Pink Pixie Pasta
A vibrant, creamy beetroot-infused pasta tossed with spring veggies, savory sausage, fresh herbs, and topped with crunchy pistachios—perfect for a magical springtime meal.
Prep Time15 minutes mins
Cook Time20 minutes mins
Course: Dinner, Lunch, Main Course
Cuisine: American
Keyword: beetroot, cheese, pasta, pink, pistachios, spring, vegetables
Servings: 4 servings
1 Large Pot
1 colander
1 large saute pan or skillet
1 blender or food processor
1 cutting board and knife
1 Wooden spoon or spatula
measuring cups and spoons
serving bowls
1 citrus juicer optional
1 nut grinder optional
Sauce
- ⅓ cup goat cheese
- ½ cup silken tofu
- 1-2 tbsp nutritional yeast
- 1 tbsp beetroot powder
- 1 clove garlic minced
- ½ lemon juiced
- 1 tbsp olive oil extra virgin
- 2-4 tbsp reserved pasta water to thin as needed
- salt & pepper to taste
- 1 tsp fresh thyme finely chopped
- ½ tsp fresh sage finely chopped
Pasta & Veggies
- 8 oz pasta of choice
- 1 cup sugar snap peas chopped
- 1 tbsp olive oil extra virgin
Garnish
- ¼ cup roasted pistachios roughly chopped
- extra dollops of goat cheese optional
- fresh thyme sprigs or edible flowers optional
Bring a pot of salted water to boil. Cook pasta according to package instructions.
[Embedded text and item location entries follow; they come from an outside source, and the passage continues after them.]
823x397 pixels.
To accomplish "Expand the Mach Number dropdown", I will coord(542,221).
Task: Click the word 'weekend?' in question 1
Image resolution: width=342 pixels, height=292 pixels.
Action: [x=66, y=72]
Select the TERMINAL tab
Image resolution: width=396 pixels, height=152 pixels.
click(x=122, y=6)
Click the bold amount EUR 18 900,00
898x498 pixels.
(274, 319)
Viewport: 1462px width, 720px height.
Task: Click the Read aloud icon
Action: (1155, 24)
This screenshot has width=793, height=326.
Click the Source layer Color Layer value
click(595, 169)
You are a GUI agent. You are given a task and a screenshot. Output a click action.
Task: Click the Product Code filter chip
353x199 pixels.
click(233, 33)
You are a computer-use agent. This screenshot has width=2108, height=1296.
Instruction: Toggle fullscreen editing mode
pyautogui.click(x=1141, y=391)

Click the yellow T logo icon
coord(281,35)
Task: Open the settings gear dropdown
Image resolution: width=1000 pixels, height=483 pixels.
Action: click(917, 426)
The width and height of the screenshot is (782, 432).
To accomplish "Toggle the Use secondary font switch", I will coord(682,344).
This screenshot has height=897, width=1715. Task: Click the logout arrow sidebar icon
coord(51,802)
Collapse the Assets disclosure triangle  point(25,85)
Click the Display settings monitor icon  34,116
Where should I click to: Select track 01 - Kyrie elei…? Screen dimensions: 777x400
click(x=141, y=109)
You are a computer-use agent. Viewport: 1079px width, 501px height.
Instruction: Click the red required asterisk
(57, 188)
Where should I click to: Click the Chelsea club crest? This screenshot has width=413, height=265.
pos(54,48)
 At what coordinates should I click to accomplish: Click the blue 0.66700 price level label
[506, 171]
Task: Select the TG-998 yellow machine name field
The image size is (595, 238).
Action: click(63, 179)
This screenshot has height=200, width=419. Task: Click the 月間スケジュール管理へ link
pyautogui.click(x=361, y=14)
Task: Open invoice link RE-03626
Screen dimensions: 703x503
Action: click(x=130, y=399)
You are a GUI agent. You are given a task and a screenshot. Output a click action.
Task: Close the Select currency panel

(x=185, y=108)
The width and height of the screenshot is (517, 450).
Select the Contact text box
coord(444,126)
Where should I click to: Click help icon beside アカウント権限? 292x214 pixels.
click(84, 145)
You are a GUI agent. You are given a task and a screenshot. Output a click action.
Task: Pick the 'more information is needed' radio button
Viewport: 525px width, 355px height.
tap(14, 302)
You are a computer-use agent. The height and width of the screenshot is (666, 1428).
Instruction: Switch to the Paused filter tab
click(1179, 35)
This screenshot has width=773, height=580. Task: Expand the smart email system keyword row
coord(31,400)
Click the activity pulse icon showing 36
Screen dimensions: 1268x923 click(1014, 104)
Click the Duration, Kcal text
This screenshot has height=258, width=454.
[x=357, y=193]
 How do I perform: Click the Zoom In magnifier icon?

Reserve ½ cup of pasta water, then drain and set aside.
In a blender or food processor, blend together goat cheese, silken tofu, nutritional yeast, beetroot powder, garlic, lemon juice, olive oil and a splash of reserved pasta water.
Blend until smooth and creamy. Add reserved pasta water gradually until the sauce reaches your desired consistency -- velvety but clingy.
Add pasta back to a pan or pot.
Pour in the beetroot cream sauce and toss everything gently to coat. Add a splash more pasta water if needed to keep it silky.
Plate the pasta and scatter with sugar snap peas, chopped roasted pistachios, a few dollops of goat cheese, fresh thyme and sage.